__REQUIRED ACTION__.
Could you reproduce all the entries under this sentence exactly, leaving the images aside?

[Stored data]

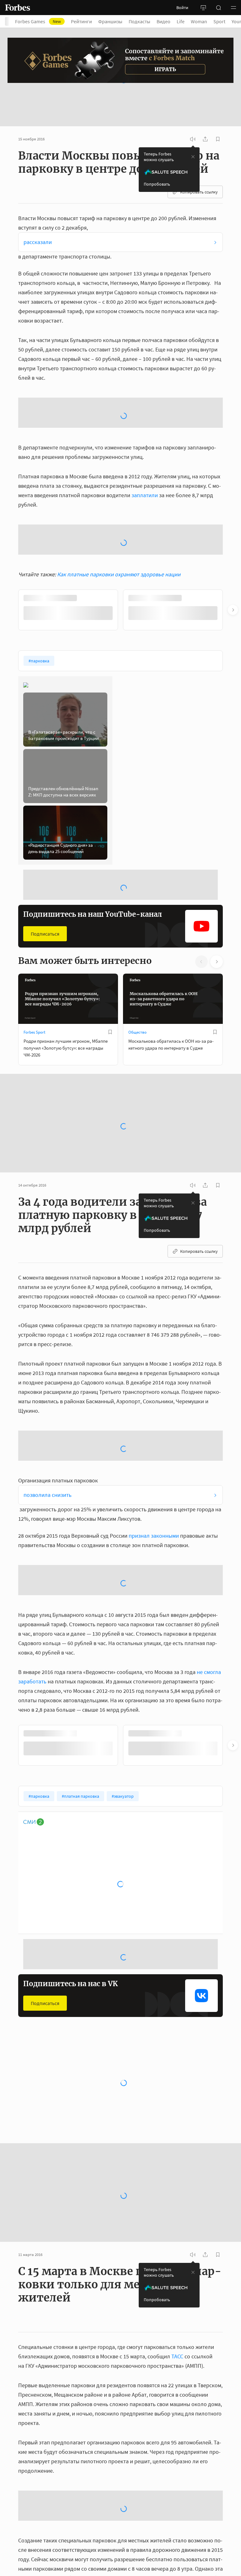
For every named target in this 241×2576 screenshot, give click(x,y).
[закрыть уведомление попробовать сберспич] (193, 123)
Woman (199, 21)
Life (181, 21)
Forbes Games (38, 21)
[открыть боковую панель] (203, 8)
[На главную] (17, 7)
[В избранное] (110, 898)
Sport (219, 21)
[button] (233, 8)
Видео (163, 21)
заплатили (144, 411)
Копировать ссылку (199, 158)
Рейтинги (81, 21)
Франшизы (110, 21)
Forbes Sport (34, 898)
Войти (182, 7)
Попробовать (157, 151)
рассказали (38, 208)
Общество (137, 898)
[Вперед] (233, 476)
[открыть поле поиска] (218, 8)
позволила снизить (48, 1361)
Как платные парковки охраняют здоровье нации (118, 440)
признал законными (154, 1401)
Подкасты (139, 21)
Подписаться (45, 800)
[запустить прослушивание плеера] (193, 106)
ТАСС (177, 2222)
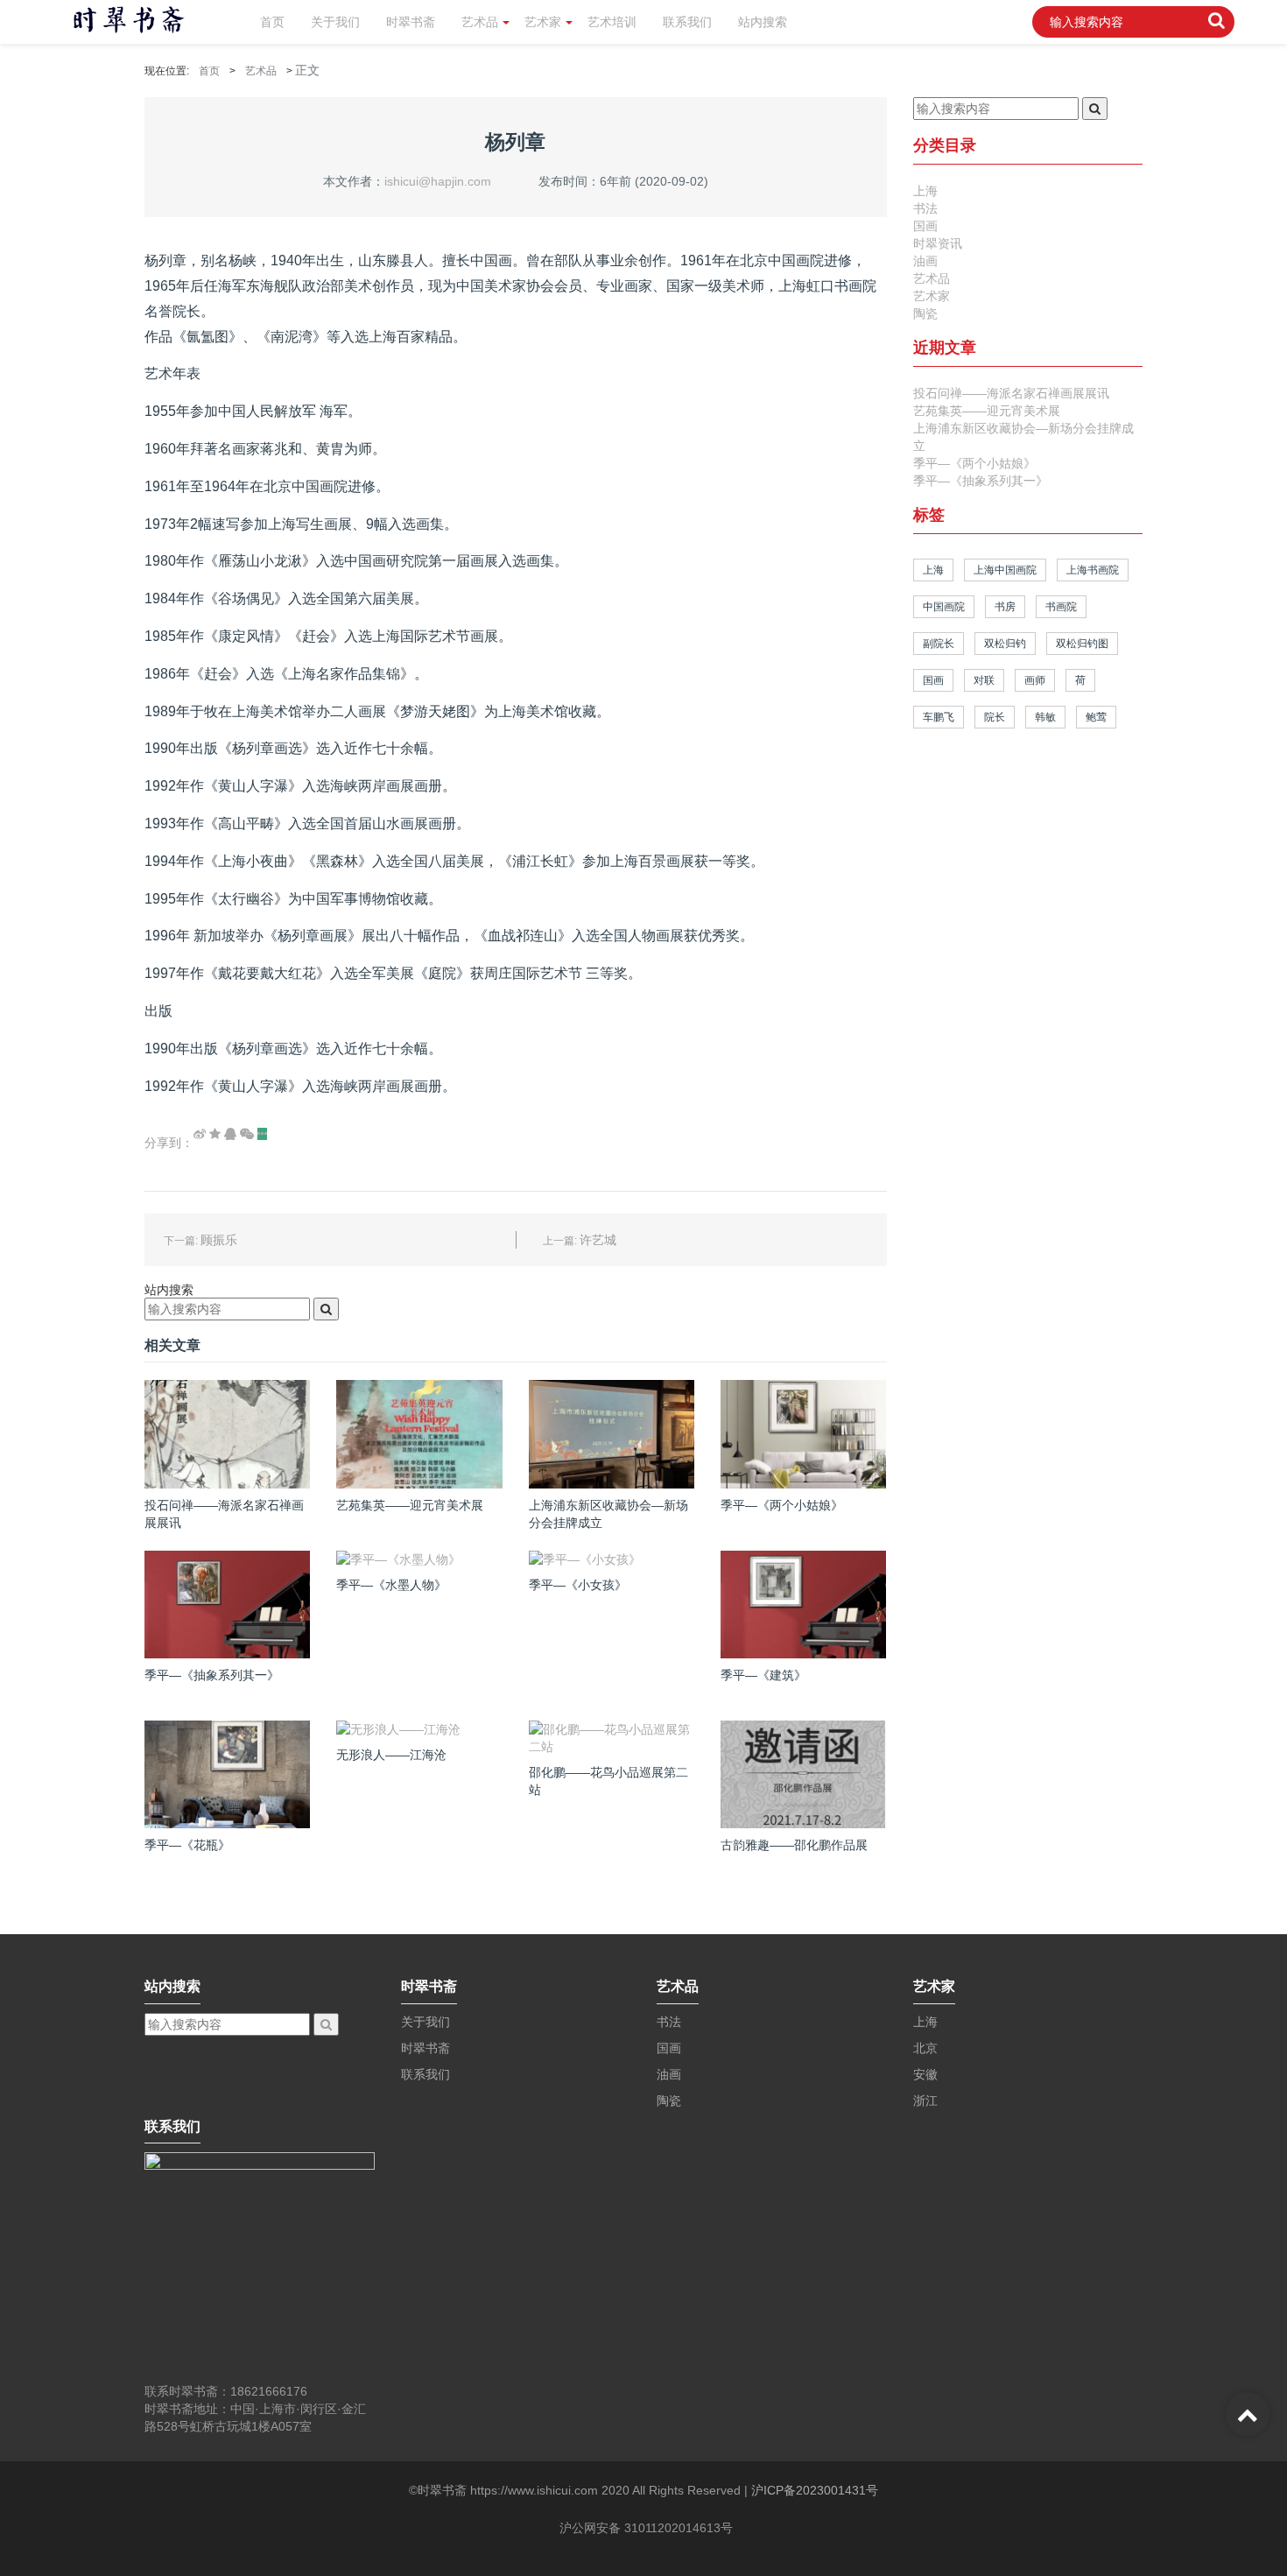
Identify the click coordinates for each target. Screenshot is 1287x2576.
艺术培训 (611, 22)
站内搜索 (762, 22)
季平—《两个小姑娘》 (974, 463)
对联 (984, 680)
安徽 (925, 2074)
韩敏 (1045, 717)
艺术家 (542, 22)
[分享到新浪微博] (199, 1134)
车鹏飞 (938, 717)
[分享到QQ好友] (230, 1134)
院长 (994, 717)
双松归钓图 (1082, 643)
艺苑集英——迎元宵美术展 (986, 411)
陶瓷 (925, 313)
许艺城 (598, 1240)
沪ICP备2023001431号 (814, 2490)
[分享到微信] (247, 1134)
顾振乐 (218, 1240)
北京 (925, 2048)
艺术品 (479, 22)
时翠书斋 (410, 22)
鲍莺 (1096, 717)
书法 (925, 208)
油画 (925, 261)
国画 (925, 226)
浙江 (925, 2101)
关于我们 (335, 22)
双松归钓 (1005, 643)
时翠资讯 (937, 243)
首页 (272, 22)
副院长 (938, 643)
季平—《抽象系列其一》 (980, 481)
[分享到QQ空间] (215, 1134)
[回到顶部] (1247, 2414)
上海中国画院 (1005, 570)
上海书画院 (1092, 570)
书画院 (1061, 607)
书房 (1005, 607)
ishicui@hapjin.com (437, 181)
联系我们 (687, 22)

__SOLUTION TO THIS PROBLEM__.
For every named target in this 241×2576 screenshot, give click(x,y).
[закрыть уведомление попробовать сберспич] (193, 123)
Woman (199, 21)
Life (181, 21)
Forbes Games (38, 21)
[открыть боковую панель] (203, 8)
[На главную] (17, 7)
[В избранное] (110, 898)
Sport (219, 21)
[button] (233, 8)
Видео (163, 21)
заплатили (144, 411)
Копировать ссылку (199, 158)
Рейтинги (81, 21)
Франшизы (110, 21)
Forbes Sport (34, 898)
Войти (182, 7)
Попробовать (157, 151)
рассказали (38, 208)
Общество (137, 898)
[Вперед] (233, 476)
[открыть поле поиска] (218, 8)
позволила снизить (48, 1361)
Как платные парковки охраняют здоровье нации (118, 440)
признал законными (154, 1401)
Подкасты (139, 21)
Подписаться (45, 800)
[запустить прослушивание плеера] (193, 106)
ТАСС (177, 2222)
Identify the click coordinates for each target. Screenshot is 1287x2576.
艺术培训 (611, 22)
站内搜索 (762, 22)
季平—《两个小姑娘》 (974, 463)
对联 (984, 680)
安徽 (925, 2074)
韩敏 (1045, 717)
艺术家 (542, 22)
[分享到新浪微博] (199, 1134)
车鹏飞 (938, 717)
[分享到QQ好友] (230, 1134)
院长 (994, 717)
双松归钓图 (1082, 643)
艺苑集英——迎元宵美术展 (986, 411)
陶瓷 (925, 313)
许艺城 (598, 1240)
沪ICP备2023001431号 (814, 2490)
[分享到微信] (247, 1134)
顾振乐 (218, 1240)
北京 (925, 2048)
艺术品 (479, 22)
时翠书斋 (410, 22)
鲍莺 (1096, 717)
书法 (925, 208)
油画 (925, 261)
国画 (925, 226)
浙江 (925, 2101)
关于我们 (335, 22)
双松归钓 (1005, 643)
时翠资讯 (937, 243)
首页 (272, 22)
副院长 (938, 643)
季平—《抽象系列其一》 (980, 481)
[分享到QQ空间] (215, 1134)
[回到顶部] (1247, 2414)
上海中国画院 (1005, 570)
上海书画院 (1092, 570)
书画院 (1061, 607)
书房 (1005, 607)
ishicui@hapjin.com (437, 181)
联系我们 (687, 22)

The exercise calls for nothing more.